▶ _Exercise prompt_
From the records below, give the number of lines that contain the string "dropdown", without any other text.

*** Opening Records provided ***

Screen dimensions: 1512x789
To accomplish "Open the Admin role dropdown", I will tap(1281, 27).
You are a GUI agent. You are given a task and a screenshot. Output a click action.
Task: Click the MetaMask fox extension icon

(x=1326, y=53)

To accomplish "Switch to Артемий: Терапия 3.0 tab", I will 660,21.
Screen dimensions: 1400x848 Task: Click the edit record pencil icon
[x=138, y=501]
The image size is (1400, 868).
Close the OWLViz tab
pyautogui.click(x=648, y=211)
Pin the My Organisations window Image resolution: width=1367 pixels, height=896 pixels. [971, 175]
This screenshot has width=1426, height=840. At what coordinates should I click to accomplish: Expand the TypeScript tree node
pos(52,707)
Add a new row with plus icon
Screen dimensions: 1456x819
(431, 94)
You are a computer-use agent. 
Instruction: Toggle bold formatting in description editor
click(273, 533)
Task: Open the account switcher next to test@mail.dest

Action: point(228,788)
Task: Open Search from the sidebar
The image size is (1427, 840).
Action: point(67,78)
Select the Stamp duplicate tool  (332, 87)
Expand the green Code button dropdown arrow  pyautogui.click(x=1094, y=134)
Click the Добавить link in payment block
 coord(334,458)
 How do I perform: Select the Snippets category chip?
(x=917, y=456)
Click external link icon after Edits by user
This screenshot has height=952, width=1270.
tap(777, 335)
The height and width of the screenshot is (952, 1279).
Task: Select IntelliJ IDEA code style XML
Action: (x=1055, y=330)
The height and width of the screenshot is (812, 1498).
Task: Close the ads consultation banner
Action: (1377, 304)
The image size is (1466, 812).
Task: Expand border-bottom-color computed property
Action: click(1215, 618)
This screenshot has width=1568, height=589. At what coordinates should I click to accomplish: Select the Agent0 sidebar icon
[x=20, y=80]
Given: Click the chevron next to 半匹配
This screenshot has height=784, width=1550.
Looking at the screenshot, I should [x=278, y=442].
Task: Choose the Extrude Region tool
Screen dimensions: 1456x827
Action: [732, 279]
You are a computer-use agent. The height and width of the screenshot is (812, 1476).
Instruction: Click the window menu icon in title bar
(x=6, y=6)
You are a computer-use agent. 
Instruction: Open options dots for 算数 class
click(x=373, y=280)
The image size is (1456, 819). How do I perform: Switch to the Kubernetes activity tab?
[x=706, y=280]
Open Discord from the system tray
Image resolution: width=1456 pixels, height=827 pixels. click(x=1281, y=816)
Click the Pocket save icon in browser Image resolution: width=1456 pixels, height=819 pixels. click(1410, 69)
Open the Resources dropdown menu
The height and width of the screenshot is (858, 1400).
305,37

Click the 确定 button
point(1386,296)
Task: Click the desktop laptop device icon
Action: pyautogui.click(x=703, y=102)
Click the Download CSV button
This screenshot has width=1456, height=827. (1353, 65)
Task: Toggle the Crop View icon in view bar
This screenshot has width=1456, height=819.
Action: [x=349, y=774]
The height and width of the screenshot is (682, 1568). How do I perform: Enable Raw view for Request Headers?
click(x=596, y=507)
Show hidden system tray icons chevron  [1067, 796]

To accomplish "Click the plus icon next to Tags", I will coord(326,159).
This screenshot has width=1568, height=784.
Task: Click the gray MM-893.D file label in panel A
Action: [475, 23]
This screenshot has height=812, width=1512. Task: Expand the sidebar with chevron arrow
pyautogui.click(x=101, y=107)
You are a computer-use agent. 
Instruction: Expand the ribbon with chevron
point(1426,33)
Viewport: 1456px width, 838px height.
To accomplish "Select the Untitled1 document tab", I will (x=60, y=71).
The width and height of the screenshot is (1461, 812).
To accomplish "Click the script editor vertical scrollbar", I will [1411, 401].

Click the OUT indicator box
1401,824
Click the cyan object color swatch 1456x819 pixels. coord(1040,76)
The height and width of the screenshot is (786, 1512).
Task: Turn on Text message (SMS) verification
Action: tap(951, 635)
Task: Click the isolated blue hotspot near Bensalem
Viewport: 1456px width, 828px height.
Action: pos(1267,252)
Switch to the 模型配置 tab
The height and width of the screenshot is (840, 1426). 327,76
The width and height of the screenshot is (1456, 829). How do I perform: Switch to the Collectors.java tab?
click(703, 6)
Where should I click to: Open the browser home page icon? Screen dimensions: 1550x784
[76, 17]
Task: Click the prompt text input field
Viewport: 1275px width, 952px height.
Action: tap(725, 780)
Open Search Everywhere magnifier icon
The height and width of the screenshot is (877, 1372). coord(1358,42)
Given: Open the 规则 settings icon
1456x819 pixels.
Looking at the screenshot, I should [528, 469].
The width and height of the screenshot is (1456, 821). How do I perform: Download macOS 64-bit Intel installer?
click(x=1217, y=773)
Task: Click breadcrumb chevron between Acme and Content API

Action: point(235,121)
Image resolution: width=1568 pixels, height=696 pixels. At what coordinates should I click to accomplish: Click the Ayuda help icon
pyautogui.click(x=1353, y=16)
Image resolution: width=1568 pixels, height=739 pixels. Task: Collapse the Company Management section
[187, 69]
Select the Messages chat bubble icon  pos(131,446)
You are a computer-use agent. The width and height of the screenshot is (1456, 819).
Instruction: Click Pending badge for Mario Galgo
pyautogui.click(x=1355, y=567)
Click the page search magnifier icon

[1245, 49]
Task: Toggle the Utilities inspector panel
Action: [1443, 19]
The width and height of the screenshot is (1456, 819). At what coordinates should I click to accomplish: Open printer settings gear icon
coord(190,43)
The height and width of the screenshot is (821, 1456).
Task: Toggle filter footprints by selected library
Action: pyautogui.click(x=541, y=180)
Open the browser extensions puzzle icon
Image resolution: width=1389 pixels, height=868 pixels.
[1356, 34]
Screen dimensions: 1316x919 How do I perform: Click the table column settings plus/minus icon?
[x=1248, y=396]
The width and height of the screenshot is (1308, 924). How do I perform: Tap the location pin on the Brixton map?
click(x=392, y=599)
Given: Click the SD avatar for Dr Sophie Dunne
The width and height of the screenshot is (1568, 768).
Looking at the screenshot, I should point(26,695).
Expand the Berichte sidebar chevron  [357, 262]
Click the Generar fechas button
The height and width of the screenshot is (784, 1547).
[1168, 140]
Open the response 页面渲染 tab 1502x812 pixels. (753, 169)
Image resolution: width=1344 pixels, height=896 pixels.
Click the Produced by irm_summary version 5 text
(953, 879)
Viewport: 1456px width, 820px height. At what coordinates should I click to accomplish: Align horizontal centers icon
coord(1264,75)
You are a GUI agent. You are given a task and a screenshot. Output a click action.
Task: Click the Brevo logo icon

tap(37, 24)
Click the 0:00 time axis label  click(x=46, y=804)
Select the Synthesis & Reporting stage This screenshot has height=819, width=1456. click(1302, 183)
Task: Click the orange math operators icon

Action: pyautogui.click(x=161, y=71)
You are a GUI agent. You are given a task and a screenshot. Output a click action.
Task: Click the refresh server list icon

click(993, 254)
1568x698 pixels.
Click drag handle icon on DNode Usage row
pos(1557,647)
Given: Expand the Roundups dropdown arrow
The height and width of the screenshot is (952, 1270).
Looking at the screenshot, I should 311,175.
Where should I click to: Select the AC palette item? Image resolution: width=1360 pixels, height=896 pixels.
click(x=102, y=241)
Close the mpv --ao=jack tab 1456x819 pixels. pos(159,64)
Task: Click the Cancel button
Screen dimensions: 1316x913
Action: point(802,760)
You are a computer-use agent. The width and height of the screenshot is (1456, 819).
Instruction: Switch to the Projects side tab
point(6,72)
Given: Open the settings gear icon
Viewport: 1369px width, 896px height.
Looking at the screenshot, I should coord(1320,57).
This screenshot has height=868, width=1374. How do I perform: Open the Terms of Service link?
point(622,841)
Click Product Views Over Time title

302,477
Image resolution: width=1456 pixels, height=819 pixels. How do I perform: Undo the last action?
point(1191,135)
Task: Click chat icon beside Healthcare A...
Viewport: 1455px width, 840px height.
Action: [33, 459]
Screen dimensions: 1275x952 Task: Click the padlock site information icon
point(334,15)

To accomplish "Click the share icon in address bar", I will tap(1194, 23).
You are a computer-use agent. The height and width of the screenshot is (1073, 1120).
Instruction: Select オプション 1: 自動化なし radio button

*** Closing Records provided ***

▶ _Answer for this exercise_
4